Records to use
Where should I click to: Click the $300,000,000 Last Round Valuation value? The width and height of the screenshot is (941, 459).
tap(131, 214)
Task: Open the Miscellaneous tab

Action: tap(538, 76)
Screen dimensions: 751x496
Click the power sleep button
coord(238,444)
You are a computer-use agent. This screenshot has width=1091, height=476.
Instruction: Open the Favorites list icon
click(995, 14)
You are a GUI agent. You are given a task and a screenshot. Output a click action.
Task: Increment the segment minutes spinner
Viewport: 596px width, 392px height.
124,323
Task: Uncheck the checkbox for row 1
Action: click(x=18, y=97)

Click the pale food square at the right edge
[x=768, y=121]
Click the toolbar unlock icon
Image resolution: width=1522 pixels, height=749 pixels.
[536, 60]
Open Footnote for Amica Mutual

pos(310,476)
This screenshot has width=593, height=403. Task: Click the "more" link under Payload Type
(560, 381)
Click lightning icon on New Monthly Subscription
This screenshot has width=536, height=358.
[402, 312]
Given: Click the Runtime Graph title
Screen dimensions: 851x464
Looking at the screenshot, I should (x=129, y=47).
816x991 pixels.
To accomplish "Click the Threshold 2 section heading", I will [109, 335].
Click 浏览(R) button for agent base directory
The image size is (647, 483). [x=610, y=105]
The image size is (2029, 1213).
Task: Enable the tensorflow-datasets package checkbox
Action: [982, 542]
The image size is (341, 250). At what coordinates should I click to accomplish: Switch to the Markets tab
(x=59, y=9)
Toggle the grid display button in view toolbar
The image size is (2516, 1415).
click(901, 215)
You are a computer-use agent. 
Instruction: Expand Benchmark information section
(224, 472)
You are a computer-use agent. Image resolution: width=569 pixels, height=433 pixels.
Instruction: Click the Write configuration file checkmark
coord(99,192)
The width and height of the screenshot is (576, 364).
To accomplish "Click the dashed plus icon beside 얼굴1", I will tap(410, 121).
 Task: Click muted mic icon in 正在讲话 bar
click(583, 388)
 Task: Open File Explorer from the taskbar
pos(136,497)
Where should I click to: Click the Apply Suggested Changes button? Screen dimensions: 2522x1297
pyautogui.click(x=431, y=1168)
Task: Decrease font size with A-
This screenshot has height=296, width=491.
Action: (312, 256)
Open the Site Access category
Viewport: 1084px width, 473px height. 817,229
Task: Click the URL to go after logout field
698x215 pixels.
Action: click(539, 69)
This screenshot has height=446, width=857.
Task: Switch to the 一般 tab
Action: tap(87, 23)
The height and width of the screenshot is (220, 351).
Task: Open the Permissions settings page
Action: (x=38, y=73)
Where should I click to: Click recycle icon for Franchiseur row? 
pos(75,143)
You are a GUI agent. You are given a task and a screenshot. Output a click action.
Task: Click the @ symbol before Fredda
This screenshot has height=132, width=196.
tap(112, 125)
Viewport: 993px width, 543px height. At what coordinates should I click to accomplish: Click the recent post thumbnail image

Stated goal
Copy out the lines of the listing above verbatim, from the line with "Task: Click the URL to go after logout field" through the end of the listing, both included.

Answer to the exercise
Task: Click the URL to go after logout field
698x215 pixels.
Action: click(539, 69)
This screenshot has height=446, width=857.
Task: Switch to the 一般 tab
Action: tap(87, 23)
The height and width of the screenshot is (220, 351).
Task: Open the Permissions settings page
Action: (x=38, y=73)
Where should I click to: Click recycle icon for Franchiseur row? 
pos(75,143)
You are a GUI agent. You are given a task and a screenshot. Output a click action.
Task: Click the @ symbol before Fredda
This screenshot has height=132, width=196.
tap(112, 125)
Viewport: 993px width, 543px height. At what coordinates should I click to accomplish: Click the recent post thumbnail image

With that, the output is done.